Just when I think I have read as much fiction about the Holocaust as I need to, when I’m sure there can’t be another permutation of the horror and struggle for survival, I’m proven wrong. This time it was the gentle nudging of my blogging friend, Sarah at Sarah’s Book Shelves, that led me to Georgia Hunter’s novel, We Were the Lucky Ones. It’s the story of one family of Polish Jews, the Kurcs. Sol and Nechuma, their three sons (Genek, Addy, Jakob) and two daughters (Mila, Halina), their spouses and their small children—a family unit smashed and scattered. Prosperous businesses and careers lost as each member is peeled away by the relentless hatred of the Nazis and forced further from Poland by the war.
Given the astonishing scope of We Were the Lucky Ones it is even more stunning to find out that it is based on Hunter’s own family. Addy is her grandfather. He was in his twenties, living in Paris when Germany invaded Poland and the borders closed. He spends the war running from the Nazis and trying to find his family.
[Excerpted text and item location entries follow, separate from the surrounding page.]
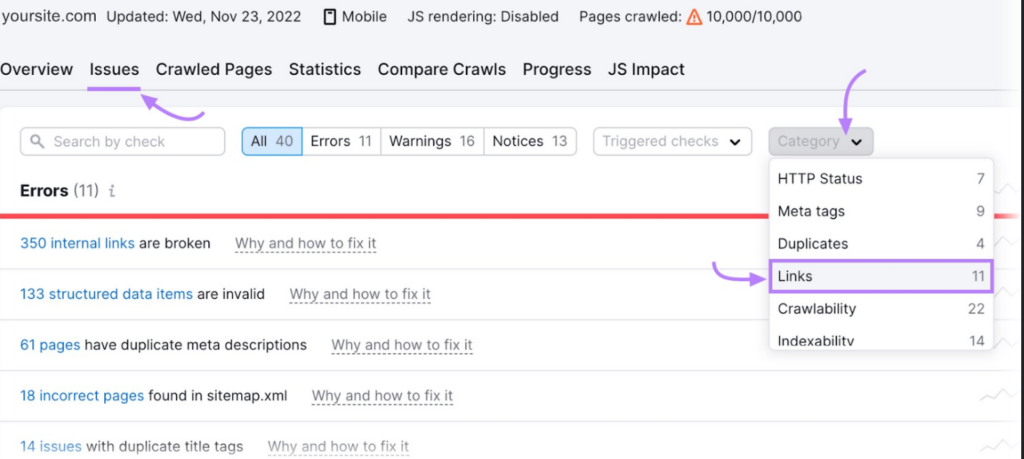This screenshot has height=459, width=1024.
Task: Select the All 40 filter
Action: tap(271, 141)
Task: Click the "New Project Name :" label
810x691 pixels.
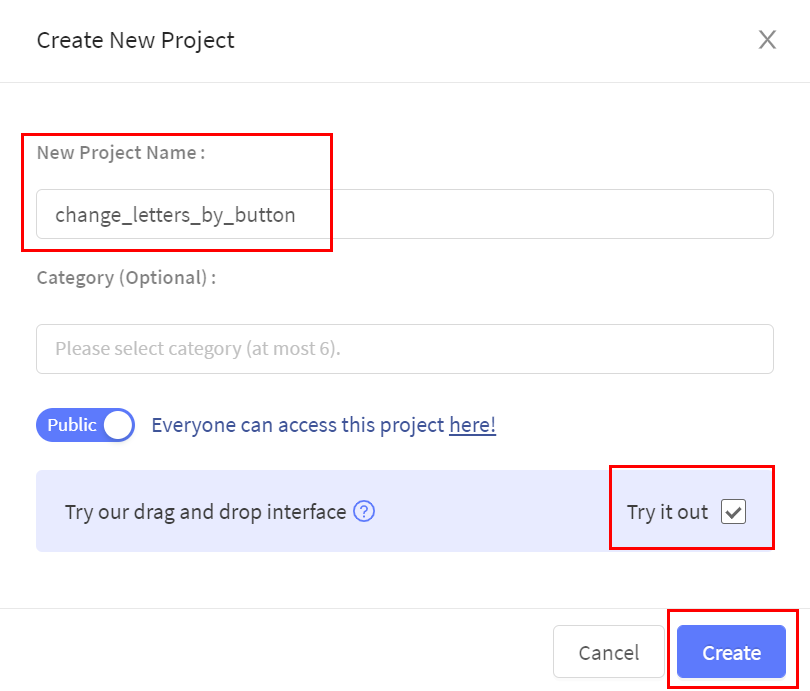Action: point(121,153)
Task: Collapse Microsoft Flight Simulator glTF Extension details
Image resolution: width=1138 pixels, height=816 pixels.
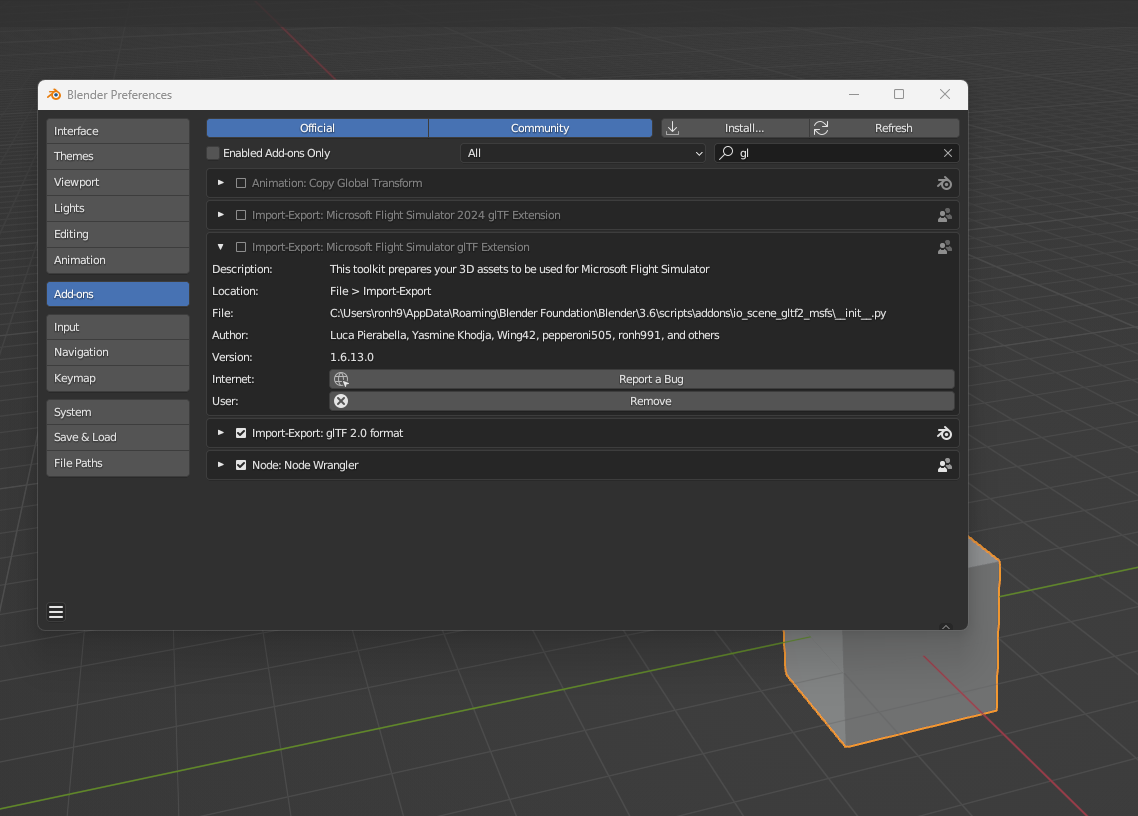Action: [x=221, y=247]
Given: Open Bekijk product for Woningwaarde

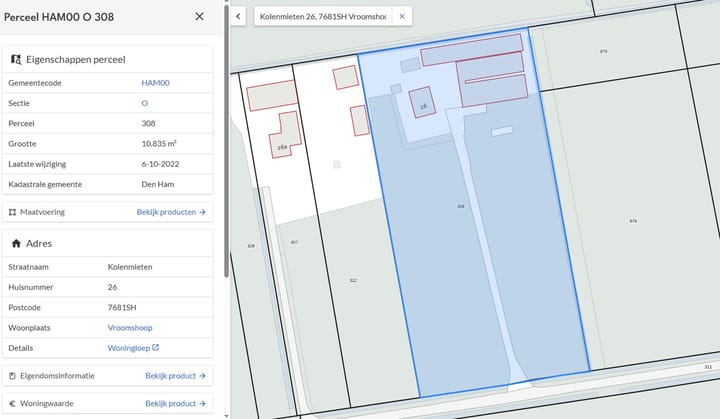Looking at the screenshot, I should click(x=175, y=404).
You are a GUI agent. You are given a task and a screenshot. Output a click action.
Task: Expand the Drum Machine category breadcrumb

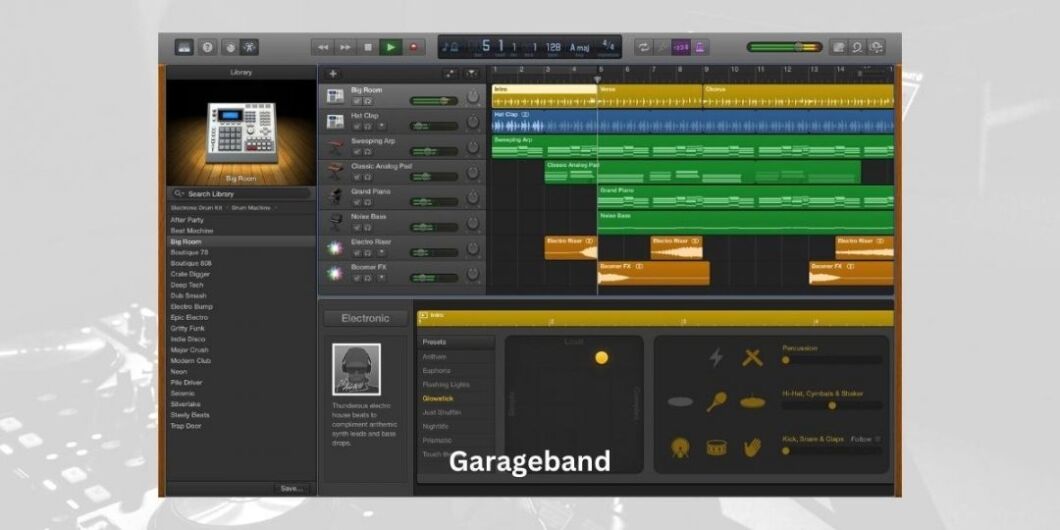click(x=250, y=207)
The rest of the Kurcs fall directly into the path of German wrath and are forced into ghettos, separated from each other, and shipped off to concentration camps. They suffer starvation, physical abuse, and the psychological abuse of being on the run and hiding—not only from the Germans, but the Russians as well, who deport them to labor camps in Siberia. All told, four years pass before the war ends and anyone can even begin to think about anything other than staying alive.
It was Stalin who said, “The death of one is a tragedy, the death of millions a statistic.” Throughout We Were the Lucky Ones Hunter strikes a perfect balance between the concrete of one and the abstract of millions by prefacing many of the chapters with timeline data from the war.
November 1939-June 1941: Over one million Polish men, women, and children are deported by the Red Army to Siberia, Kazakhstan, and Soviet Asia, where they face hard physical labor, squalid living conditions, harsh climate extremes, disease, and starvation. They die by the thousands.
In this way, she marshals the reader past the numbing effect of numbers to the immediacy of what these numbers mean for her characters. And yet, while her copious research into her family’s history gives the novel its authenticity it doesn’t impede its emotion. We Were the Lucky Ones, is, at its heart a novel of family, courage, and yes, luck.
Sarah's Book Shelves says
Glad you liked it!
Susie | Novel Visits says
Like you, I’ve read a lot of WWII fiction, and was so pleased that We Were the Lucky Ones still managed to deliver a completely original story. The fact that it was based on Hunter’s own family made it even more special. This is actually one of my favorite books this year. Glad you enjoyed it!
Tara says
You could not have better described my initial resistance to reading this book, Catherine; the first sentence of this post says it all! I’m so glad that I decided to give it a try; I was sucked in from the very start. I’m glad you enjoyed it; this story is amazing.
Catherine says
Tara, I’m going to have to stop saying that because I keep reading Holocaust fiction. I just finished The Boy in the Striped Pajamas last night and I could not stop crying. Maybe it’s too important to ever let go.